◆ TEXT PROVIDED ◆
A new approach to web archiving

Another highlight was the workshop on Webrecorder lead by Dragan Espenschied from Rhizome. He introduced their new tool which departs from the usual crawling method to capture web content ‘symmetrically’, which results in incredibly high-fidelity captures. The demonstration of how the tool can capture dynamic and interactive content sparked gasps of amazement from the group!

Webrecorder not only captures social media, embedded video and complex javascript (often tricky with current tools), but can actually capture the essence of an individual’s interaction with the web-content.

How it works: Webrecorder records all the content you interact with during the recording session. Users are then able to interact with the content themselves, but anything that was not viewed during the recording session will not be available to them.

Current web archiving strategies aren’t able to capture the personalised nature of web use. How to use this functionality is still a big question, as a web recording in this way would be personal to the web archivist: showing what they decided to explore, unless a systematic approach was designed by an institution. This itself would be very resource-intensive, and is arguably not where the potential of Webrecorder lies: the ability to capture dynamic content, such as net-based artworks. However, the possibility of preserving not only web content, but our interaction with it, is a very exciting development.iPRES 2016 balloon

iPRES 2016 was a fantastic opportunity to gain insight into projects happening around the world to further digital preservation. It showed me that often there are no clear answers to ‘which file format is best for that?’ or ‘how do I preserve this?’ and that seeking advice from others, and experimenting, is often the way forward. What was really clear from attending was that the strength and support of the community is the most valuable digital preservation tool available.

◆ INFORMATION SUPPLIED ◆

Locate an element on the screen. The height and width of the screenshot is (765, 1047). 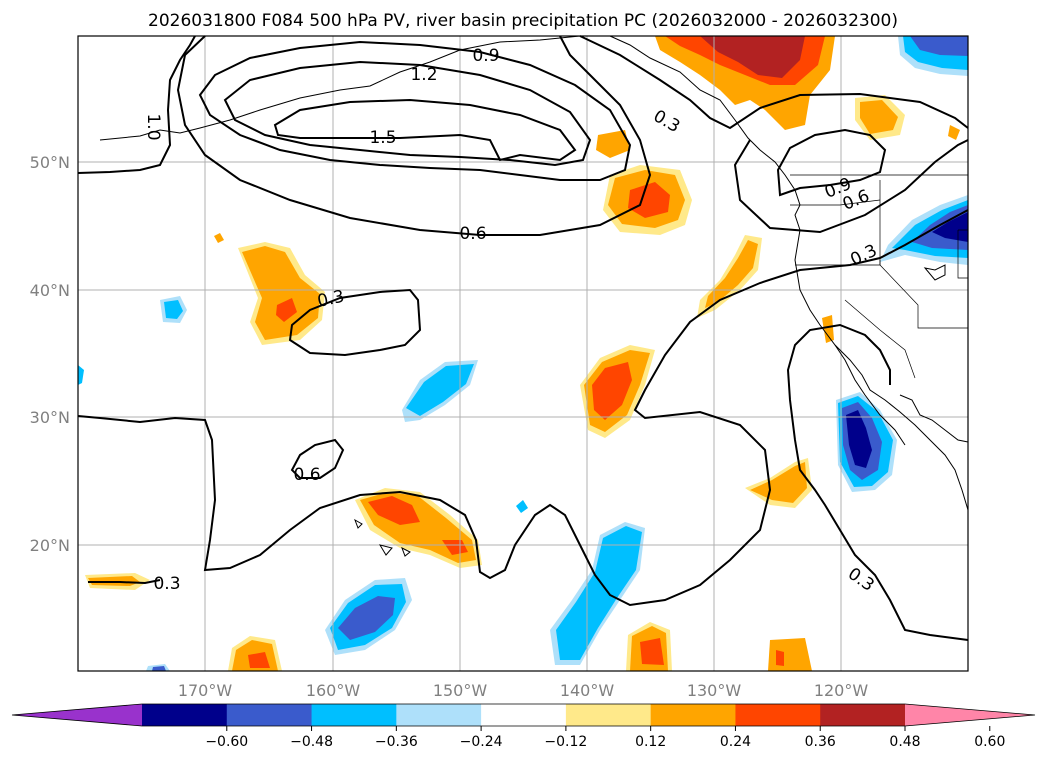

◆ TO DO ◆
A. List the kinds of content named in the sentence of the web archiving text that begins "Webrecorder not only captures".
B. In the web archiving text, what happens to content that was not viewed during a Webrecorder recording session?
C. Pick up the web archiving text after its final sentence and keep writing.
The material comes from a separate source and is unrelated to the text on web archiving.

◆ PER-TASK ANSWERS ◆
A.
Social media
Embedded video
Complex javascript

B. It will not be available to users.

C.
 

Getting Started with Digital Preservation

On 28th April 2016 we attended the Digital Preservation Coalition’s workshop entitled ‘Getting Started with Digital Preservation’. It was a brilliant introduction into the processes involved in undertaking digital preservation, the tools currently available and the standards such work should adheres to.

The day began with an overview of what digital preservation is. Sharon McMeekin explained that digital preservation is an active process that needs to be integrated into daily business rather than being tackled as an aside or as a temporary initiative. It requires early intervention and work on an ongoing basis. She gave some specific advice on the kind of systems that should be used for digital preservation:

  • They need to be resilient, based on standards and be able to be tested
  • They must include error checking and refreshment, be multi-media compatible, self-reporting and backed-up
  • They must provide authenticity checks on data to show alterations by generating a checksum for each digital item. This is unique to the item and would only change if the item has changed (by, for example, degradation or alteration)

We then moved on to Assessing Institutional Readiness. This was described as a benchmarking process to determine the actions required for digital preservation, and revolves around asking the following questions:

  • How much of the organisation is in scope?
  • How much can you rely on others?
  • What will you gain from the exercise?

Sharon suggested using the NDSA Levels of Digital Preservation in this endeavour to create a document which identifies risks, sets objectives, prioritises developments and can be used as an advocacy tool.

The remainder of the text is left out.